### Data for this exercise ###

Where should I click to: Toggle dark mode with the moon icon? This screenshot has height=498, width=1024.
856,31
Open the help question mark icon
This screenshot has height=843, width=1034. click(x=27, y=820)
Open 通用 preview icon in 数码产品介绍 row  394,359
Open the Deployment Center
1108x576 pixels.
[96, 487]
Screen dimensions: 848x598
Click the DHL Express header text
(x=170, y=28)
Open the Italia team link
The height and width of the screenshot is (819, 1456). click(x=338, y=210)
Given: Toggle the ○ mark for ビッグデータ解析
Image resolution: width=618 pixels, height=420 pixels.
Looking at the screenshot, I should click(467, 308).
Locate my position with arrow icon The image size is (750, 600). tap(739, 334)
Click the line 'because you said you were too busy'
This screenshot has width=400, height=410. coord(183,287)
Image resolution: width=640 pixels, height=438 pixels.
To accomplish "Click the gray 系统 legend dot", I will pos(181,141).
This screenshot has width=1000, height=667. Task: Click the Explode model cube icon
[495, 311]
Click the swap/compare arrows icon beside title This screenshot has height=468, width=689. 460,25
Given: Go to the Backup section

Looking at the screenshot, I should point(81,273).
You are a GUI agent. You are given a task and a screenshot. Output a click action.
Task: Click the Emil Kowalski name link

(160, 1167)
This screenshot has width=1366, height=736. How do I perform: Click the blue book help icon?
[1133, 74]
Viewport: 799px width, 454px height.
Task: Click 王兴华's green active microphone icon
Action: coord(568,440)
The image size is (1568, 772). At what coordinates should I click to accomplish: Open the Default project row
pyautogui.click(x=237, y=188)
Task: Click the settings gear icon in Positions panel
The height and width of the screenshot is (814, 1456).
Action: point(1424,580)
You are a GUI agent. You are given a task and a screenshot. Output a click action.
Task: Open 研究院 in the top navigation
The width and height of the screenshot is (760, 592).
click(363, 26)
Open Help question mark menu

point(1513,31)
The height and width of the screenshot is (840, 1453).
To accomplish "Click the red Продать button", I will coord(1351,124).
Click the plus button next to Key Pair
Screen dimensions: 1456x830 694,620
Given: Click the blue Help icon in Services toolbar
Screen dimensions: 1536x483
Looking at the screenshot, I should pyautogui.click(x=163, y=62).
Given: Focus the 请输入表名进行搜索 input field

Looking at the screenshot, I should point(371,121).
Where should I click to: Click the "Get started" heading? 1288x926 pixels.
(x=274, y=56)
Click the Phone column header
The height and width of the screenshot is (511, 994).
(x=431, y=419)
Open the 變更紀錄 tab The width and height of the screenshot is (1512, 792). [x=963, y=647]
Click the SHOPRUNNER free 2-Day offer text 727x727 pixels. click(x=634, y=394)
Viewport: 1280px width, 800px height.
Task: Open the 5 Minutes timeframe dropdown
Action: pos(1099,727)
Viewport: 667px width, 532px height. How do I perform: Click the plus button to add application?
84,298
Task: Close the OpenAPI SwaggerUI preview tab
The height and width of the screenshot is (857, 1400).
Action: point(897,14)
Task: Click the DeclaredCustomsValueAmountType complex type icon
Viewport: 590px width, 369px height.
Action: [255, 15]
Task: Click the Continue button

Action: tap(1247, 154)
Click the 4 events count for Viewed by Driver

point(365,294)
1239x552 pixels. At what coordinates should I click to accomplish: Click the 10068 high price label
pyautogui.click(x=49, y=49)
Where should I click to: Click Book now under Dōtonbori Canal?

###

**Exercise objective**:
The required answer is the count of lines in the listing that contain the word "will", with no other text.

**Your solution**:
2